The Broader IaC Landscape in 2022#
Terraform’s continued evolution is happening in the context of a much broader IaC ecosystem. It’s worth stepping back and looking at where the alternatives stand:
Pulumi continues to gain traction with developers who prefer writing infrastructure in real programming languages (TypeScript, Python, Go) rather than HCL. Their recent Automation API is interesting — it lets you embed infrastructure provisioning inside application code. For teams that are already deeply invested in a specific programming language, Pulumi’s approach has clear ergonomic advantages.
AWS CDK has established itself as the go-to for AWS-centric shops. The construct model is powerful, and the ability to compose high-level abstractions over CloudFormation resources reduces boilerplate significantly. The limitation, obviously, is the AWS lock-in.
Crossplane is making a serious play for the Kubernetes-native infrastructure management space. If your team is already thinking in terms of Kubernetes resources and controllers, extending that model to infrastructure provisioning has a certain elegance.
Bicep is Microsoft’s answer for Azure infrastructure, offering a much more pleasant authoring experience than raw ARM templates.

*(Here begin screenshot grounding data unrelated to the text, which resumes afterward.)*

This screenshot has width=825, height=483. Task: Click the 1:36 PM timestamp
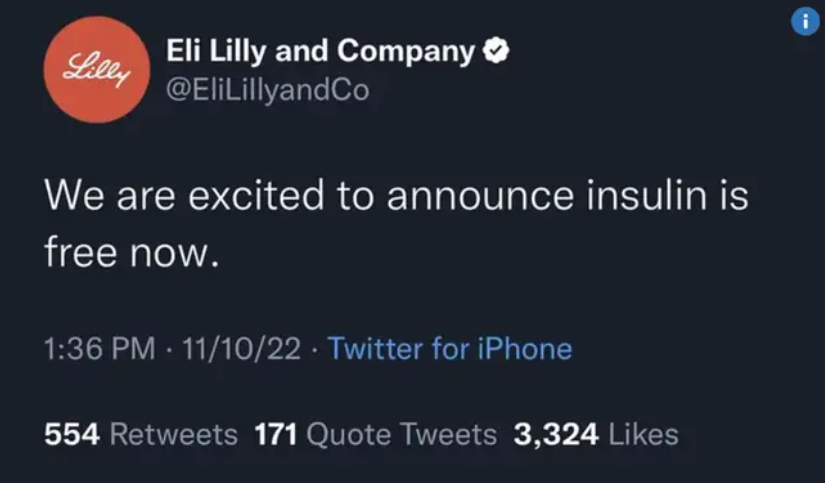[x=99, y=348]
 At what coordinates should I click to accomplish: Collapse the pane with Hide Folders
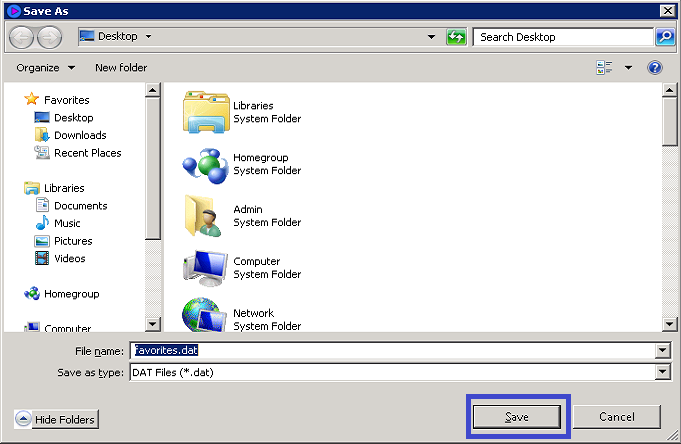tap(57, 420)
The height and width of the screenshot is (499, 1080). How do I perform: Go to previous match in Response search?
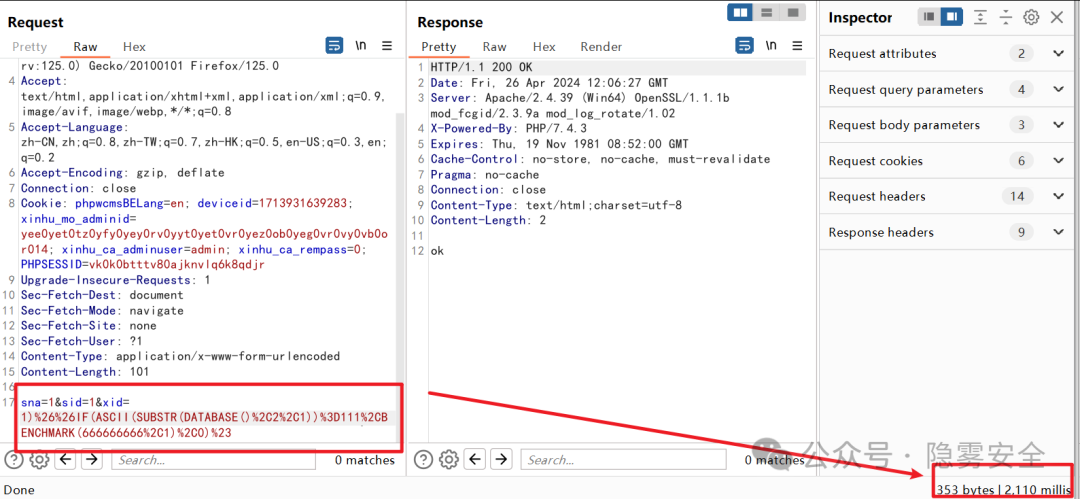tap(476, 460)
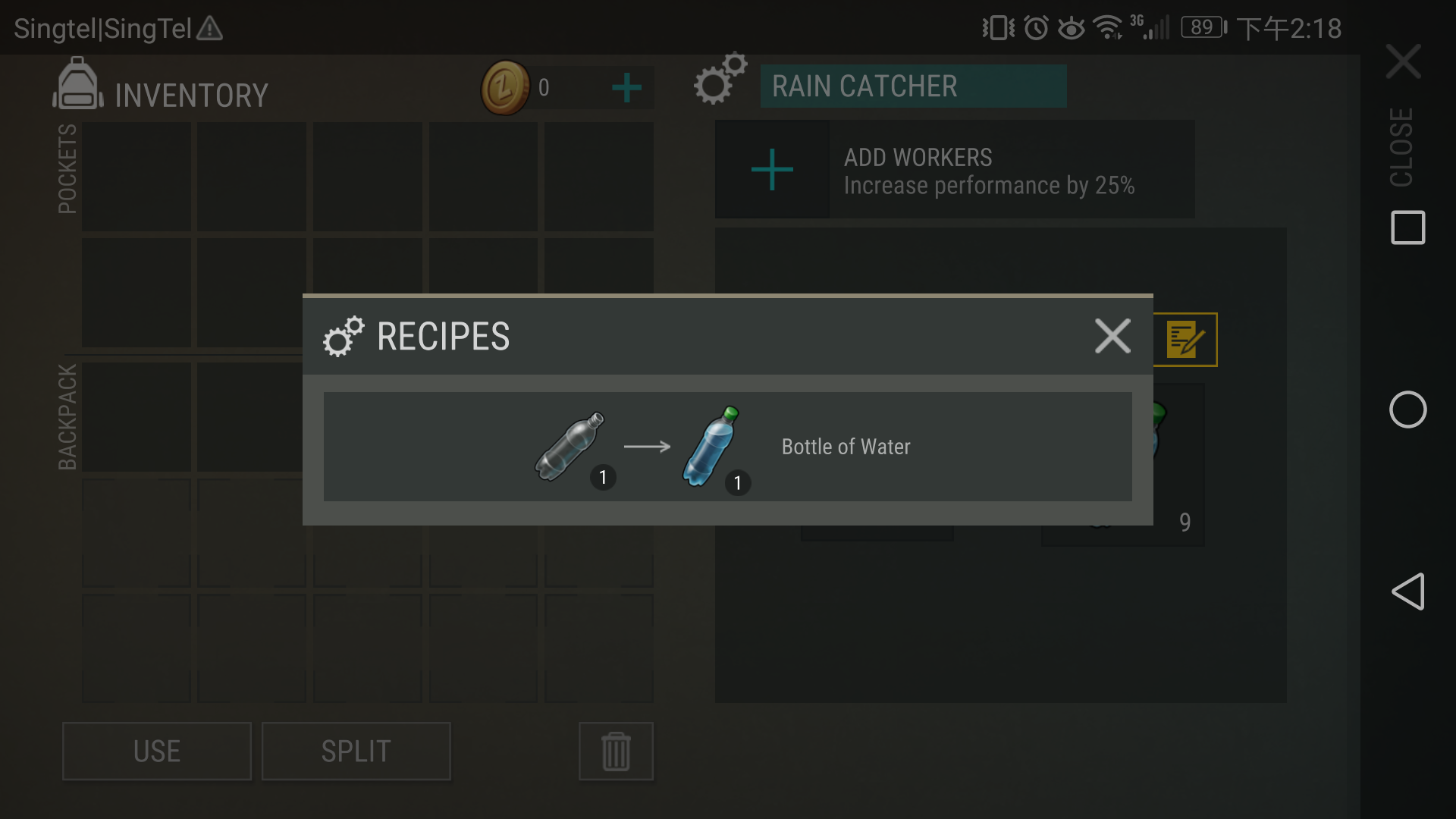
Task: Click the gold coin icon
Action: click(x=505, y=88)
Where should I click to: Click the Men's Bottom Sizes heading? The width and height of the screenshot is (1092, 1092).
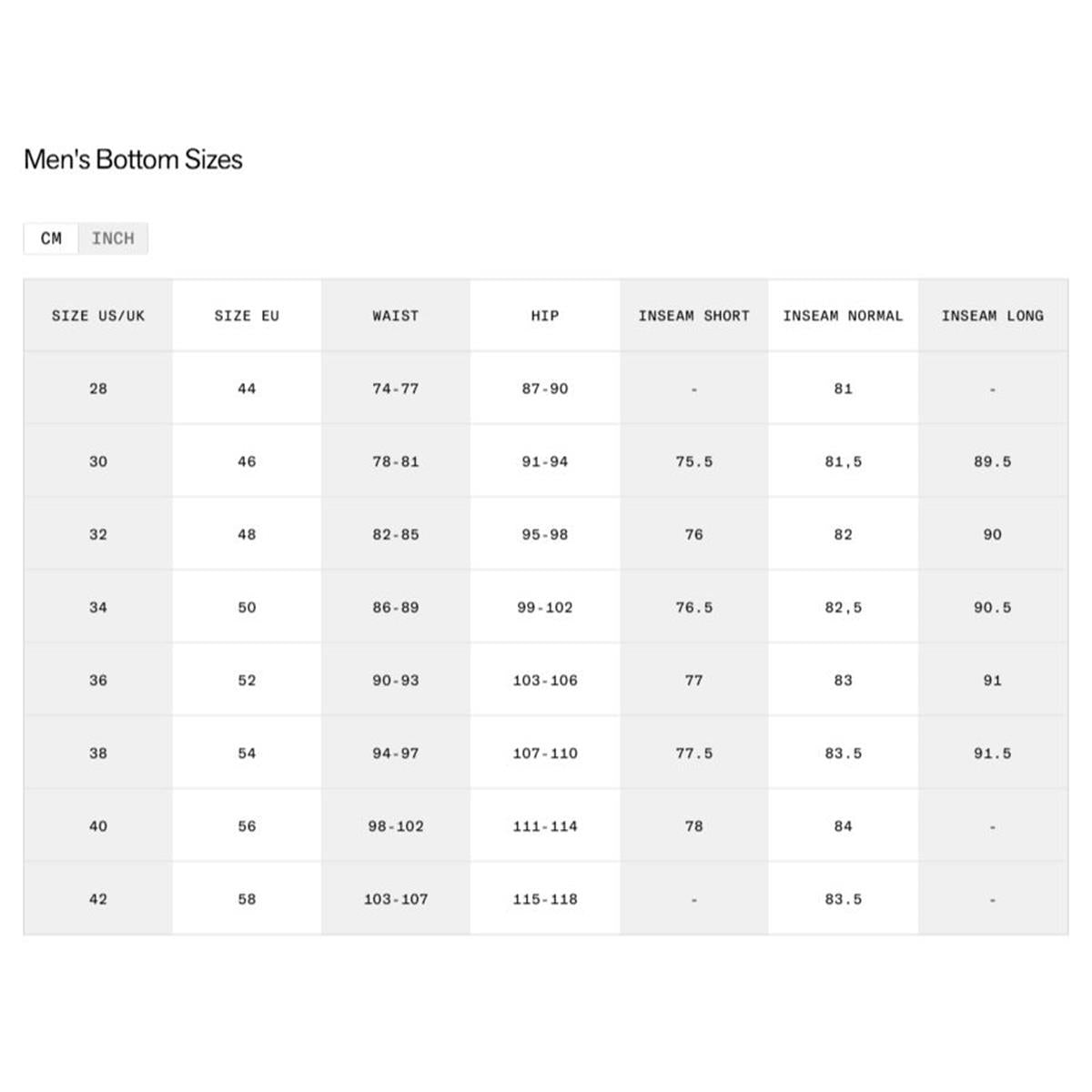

The trend I see across all of these is convergence toward better developer experience. The early IaC tools required you to think like an infrastructure engineer. The current generation meets developers where they are — whether that’s their preferred programming language, their existing Kubernetes workflows, or their cloud provider’s native tooling.
State Management Remains the Hard Problem#
Despite all the progress in IaC tooling, state management remains the fundamental challenge. Terraform’s state file is both its greatest strength (enabling plan/apply workflows and drift detection) and its biggest operational burden (requiring locking, backup, and careful access control).
Every team I’ve worked with that uses Terraform at scale eventually builds custom tooling around state management. Whether it’s Atlantis for PR-based workflows, custom CI pipelines with state locking, or wrapper scripts that enforce safety checks, the raw Terraform CLI is rarely enough for production use.
The moved block in 1.1 is a step toward making state operations safer, but the underlying model — a single serialized state file that represents the truth about your infrastructure — has inherent scaling limitations. I’m curious to see whether the next generation of IaC tools will find better approaches to this problem.
My Take#
Terraform 1.1 is a solid, mature release that addresses real operational pain points. It’s not exciting in the way that a new language or framework launch is exciting, but it’s the kind of improvement that makes daily life better for infrastructure engineers.
If you’re starting a new project today, Terraform remains the safe default choice for multi-cloud infrastructure management. Its provider ecosystem is unmatched, the community knowledge base is deep, and the 1.x stability guarantee means you’re not going to hit breaking changes.
But I’d also encourage teams to evaluate Pulumi for greenfield projects, especially if your infrastructure team is more comfortable in TypeScript or Python than HCL. The IaC landscape is healthily competitive right now, and that competition is driving genuine innovation in developer experience.
This is part of my Infrastructure Notes series, exploring the tools and practices that keep modern systems running.